- Problem statement:
With pictures left out, copy exactly every line from the one containing "Click the 确定 button to confirm" through the end of the material.

- Provided records:
+++++

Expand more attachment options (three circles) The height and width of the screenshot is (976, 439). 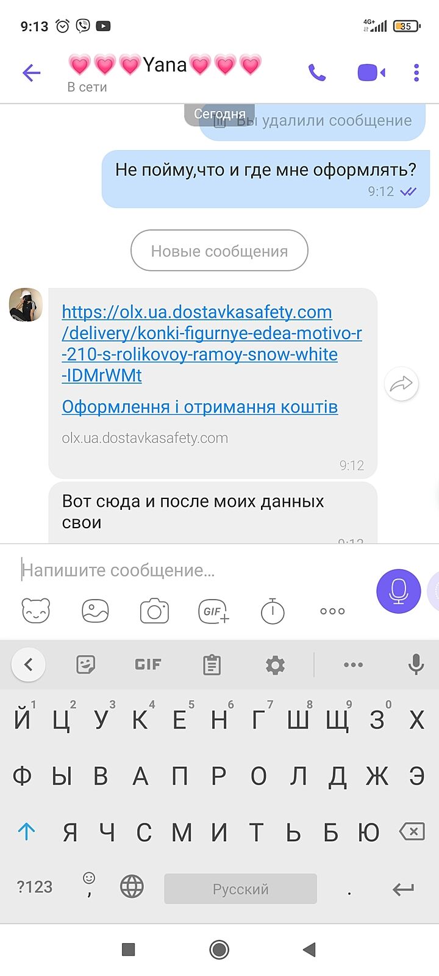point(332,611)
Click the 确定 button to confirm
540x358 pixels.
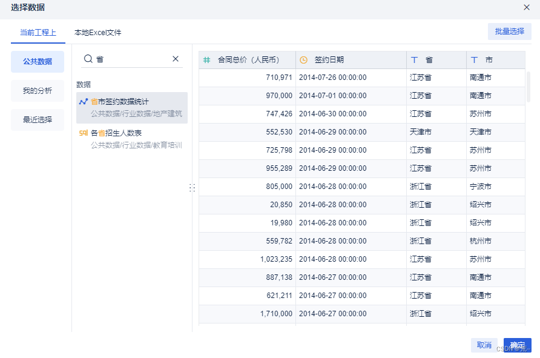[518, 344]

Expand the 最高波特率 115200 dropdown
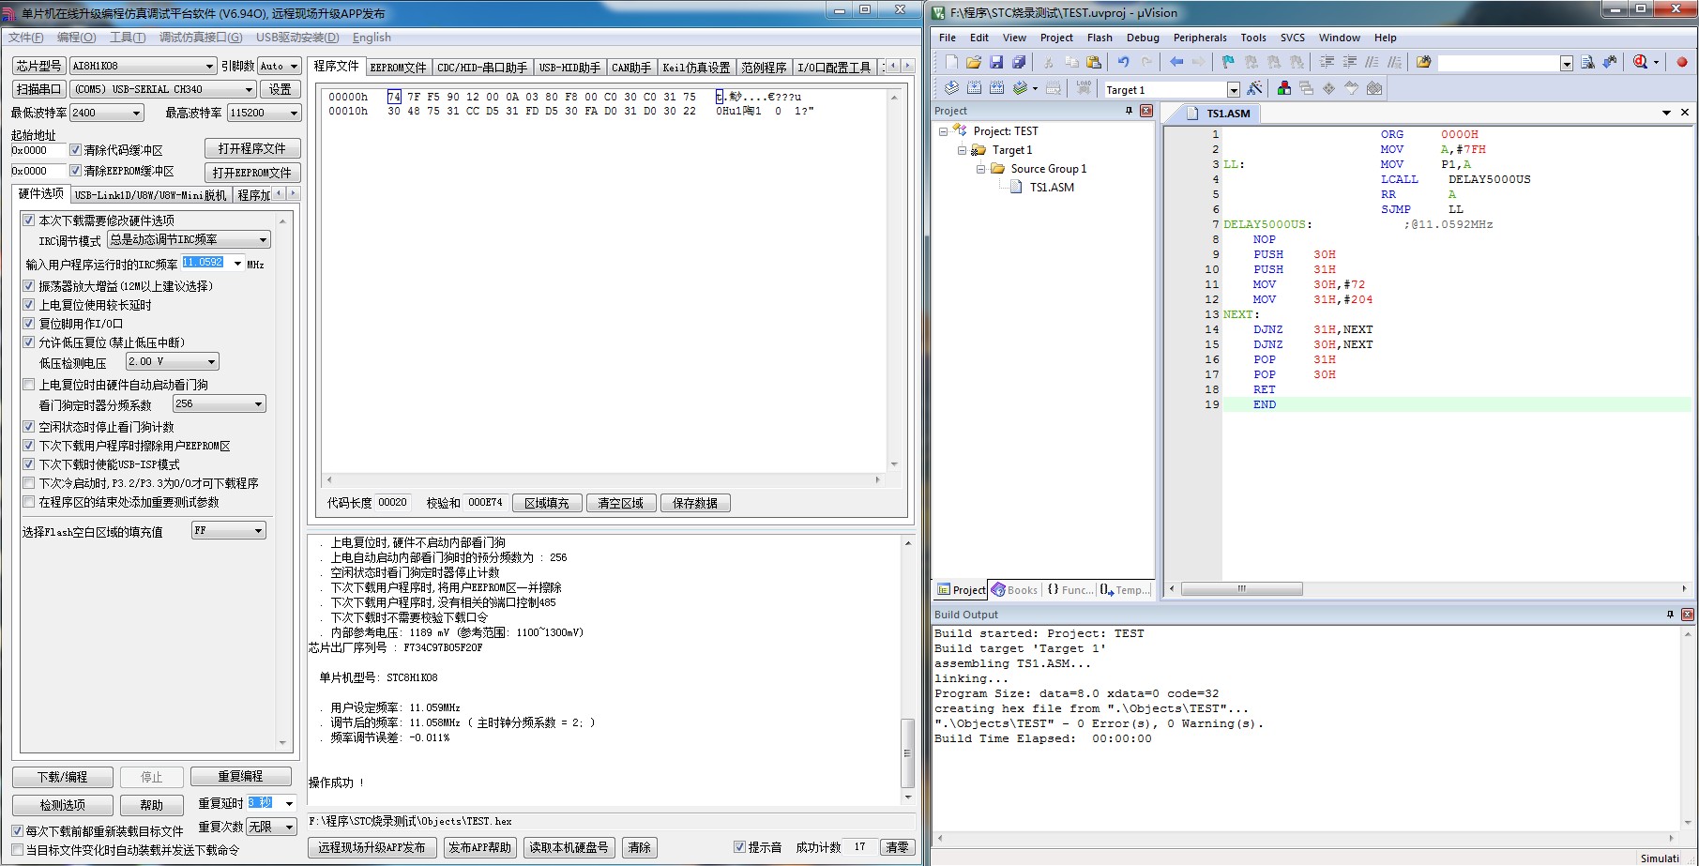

+++++

- Result below:
Click the 确定 button to confirm
540x358 pixels.
[518, 344]

Expand the 最高波特率 115200 dropdown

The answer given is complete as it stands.